[Start of Attachment]

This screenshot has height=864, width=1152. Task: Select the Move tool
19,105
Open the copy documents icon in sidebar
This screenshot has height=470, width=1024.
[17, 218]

[End of Attachment]

Would you print all of the entries exactly as they stand?

* SOLUTION TO THIS EXERCISE:
This screenshot has height=864, width=1152. Task: Select the Move tool
19,105
Open the copy documents icon in sidebar
This screenshot has height=470, width=1024.
[17, 218]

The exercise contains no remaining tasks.